Gates: I think 529s are a great option. One of the other things that people, I think, get stuck on is what happens if their kid is a bum and they don't go to school and they can't use that money. Well, one of the nice things about a 529 is you can continually roll it to additional family members. So if you have multiple kids, and the first one's a bum, [that's a] bummer...
Southwick: Many successful people didn't go to college.
Gates: That's true.
Brokamp: That's right, or a self-starter, or an entrepreneur.
Southwick: Or an entrepreneur.
Gates: And that's a very fair point.
Southwick: Doesn't even need the money.
Southwick: Mom, thanks for the 529, but I already bought my Tesla, and my little start-up is doing fine, thank you.
Gates: The point of the story is most kids are bums.
Southwick: Oh, ho, ho.
Gates: So if the first kid is a tech genius and doesn't go to college, you can give it to the second child and they can use it. So eventually, it's pretty easy to use it up if you have multiple kids. You can also transfer it from yourself, actually.
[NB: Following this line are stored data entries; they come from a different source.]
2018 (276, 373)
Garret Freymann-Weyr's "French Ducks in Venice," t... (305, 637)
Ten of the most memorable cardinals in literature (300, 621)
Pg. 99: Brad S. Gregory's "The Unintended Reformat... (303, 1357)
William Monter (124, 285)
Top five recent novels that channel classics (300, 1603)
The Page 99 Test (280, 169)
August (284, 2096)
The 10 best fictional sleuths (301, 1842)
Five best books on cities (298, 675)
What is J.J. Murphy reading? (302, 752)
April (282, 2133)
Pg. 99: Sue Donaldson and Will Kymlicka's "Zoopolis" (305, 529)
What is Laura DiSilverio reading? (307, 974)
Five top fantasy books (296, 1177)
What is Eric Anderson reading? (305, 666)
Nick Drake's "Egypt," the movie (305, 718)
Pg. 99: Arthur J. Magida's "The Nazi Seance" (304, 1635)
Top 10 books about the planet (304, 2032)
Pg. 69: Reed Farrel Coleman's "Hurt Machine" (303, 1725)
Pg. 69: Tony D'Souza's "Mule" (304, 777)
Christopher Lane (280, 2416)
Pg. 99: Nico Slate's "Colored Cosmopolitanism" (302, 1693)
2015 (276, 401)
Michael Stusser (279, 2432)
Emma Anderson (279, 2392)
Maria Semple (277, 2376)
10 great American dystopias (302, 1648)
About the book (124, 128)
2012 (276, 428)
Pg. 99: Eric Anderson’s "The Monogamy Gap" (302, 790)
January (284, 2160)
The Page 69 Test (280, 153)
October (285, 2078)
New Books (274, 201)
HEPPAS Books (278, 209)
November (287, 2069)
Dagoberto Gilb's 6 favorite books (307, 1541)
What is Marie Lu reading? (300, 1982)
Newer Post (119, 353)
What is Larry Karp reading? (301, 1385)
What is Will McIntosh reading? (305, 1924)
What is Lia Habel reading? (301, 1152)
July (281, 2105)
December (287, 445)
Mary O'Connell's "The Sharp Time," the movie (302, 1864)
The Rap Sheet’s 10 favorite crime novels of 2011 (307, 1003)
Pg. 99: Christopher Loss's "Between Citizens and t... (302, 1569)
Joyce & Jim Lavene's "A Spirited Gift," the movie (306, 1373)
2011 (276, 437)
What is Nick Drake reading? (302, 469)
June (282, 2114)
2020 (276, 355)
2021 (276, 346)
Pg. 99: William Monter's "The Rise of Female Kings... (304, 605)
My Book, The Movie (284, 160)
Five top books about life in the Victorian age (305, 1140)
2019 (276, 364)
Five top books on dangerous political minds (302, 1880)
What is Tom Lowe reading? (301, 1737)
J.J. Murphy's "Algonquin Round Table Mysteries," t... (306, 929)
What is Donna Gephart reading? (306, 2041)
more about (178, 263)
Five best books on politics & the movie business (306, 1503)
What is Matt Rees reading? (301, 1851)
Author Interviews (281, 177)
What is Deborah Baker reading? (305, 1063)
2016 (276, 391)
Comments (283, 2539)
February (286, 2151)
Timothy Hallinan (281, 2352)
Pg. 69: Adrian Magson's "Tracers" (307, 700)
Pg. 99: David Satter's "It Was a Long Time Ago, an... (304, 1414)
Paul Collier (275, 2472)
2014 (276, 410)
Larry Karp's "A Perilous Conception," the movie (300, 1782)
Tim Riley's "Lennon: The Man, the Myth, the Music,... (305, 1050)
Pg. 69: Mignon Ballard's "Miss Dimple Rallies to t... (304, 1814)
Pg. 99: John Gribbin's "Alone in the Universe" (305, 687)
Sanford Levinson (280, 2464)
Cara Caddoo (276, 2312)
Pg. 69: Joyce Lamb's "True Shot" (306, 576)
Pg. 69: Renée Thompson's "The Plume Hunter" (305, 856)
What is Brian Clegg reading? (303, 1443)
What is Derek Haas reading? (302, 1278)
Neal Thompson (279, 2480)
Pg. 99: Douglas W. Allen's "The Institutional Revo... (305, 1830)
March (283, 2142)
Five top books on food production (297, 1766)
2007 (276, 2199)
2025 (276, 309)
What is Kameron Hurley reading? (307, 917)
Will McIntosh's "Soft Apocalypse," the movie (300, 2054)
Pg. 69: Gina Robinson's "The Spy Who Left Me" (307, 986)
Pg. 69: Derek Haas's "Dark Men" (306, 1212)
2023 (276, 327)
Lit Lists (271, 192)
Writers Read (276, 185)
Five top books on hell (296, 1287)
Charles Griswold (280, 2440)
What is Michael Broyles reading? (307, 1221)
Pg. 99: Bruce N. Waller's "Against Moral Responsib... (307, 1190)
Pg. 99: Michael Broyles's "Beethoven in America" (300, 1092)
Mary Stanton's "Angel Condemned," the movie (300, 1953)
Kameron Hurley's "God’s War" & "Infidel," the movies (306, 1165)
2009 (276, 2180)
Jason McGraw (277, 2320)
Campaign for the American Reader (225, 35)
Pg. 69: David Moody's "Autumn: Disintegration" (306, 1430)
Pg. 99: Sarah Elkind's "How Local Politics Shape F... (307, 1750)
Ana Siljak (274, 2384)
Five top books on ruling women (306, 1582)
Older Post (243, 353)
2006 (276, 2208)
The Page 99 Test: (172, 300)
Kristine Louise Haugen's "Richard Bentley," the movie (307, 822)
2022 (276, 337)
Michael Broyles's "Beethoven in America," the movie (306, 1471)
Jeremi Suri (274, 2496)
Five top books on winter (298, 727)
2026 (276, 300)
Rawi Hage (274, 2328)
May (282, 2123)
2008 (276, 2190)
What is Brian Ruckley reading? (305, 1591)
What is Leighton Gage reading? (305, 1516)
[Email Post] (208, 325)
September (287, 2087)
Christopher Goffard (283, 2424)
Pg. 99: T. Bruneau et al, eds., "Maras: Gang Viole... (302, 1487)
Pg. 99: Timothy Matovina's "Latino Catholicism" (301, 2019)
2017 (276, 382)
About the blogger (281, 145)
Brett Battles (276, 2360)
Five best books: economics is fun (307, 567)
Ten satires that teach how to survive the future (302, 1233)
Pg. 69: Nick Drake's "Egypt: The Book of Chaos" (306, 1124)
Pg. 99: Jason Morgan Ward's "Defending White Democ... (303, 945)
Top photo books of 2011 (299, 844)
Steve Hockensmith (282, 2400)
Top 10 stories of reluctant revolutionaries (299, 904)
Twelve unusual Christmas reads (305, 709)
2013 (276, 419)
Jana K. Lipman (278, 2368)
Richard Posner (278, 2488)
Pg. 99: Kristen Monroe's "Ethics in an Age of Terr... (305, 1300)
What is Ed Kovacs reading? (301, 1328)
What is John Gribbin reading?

I know a couple of folks who have started a 529 for themselves early, before they even ever had kids, and then transferred it to their child to get a jump-start on savings for college.
Gates: So there's a lot of flexibility in there.
Brokamp: One of the drawbacks for some people to a 529 is that you can only invest in mutual funds. And for people who really want to save for college and invest in individual stocks and are looking for a tax-advantaged account, there is the Coverdell Education Savings Account. It has a low contribution amount. You can only contribute $2,000 a year, but that's still nice.
There are income limits, so if you have an adjusted gross income of $110,000 if you're single and $220,000 if you're married, you're supposedly not allowed to contribute to it, but all you do, then, is just give the money to the kid and they contribute to the account themselves. And in that not only can you buy just about anything you can normally buy at a brokerage account, the money can also be used for qualified education expenses for a private elementary or secondary school. So it has a little bit more flexibility. It does have to be used up by the time the kid is 30, however.
Gates: And just a couple of additional gotchas. I think Bro's website is definitely one of the better resources to follow, but reciprocity is one thing that exists for a lot of these accounts, especially 529s, so if you're in Virginia, and you participate in the D.C. plan, you might still be able to claim that state tax deduction. So there's a couple of different areas where you don't have to use your state's 529 if you find a better alternative, as Bro mentioned.
And the final thing is you just want to make sure that how you classify your assets (parents versus grandparents versus the child's) is all sort of aligned when you go to file for FAFSA, so utilizing the various buckets that you have had saved makes a material impact on their ability to get education loans assuming that you haven't fully funded it via the 529.
Southwick: So you're looking way down the road.
Brokamp: Yeah. And FAFSA is the form you fill out to determine how much aid you're eligible for and definitely, the worst situation is for the kid to own the asset. And there are some great calculators out there called EFC calculators (basically expected family contributions) that will give you a rough estimate of how much aid you might be eligible for anyhow.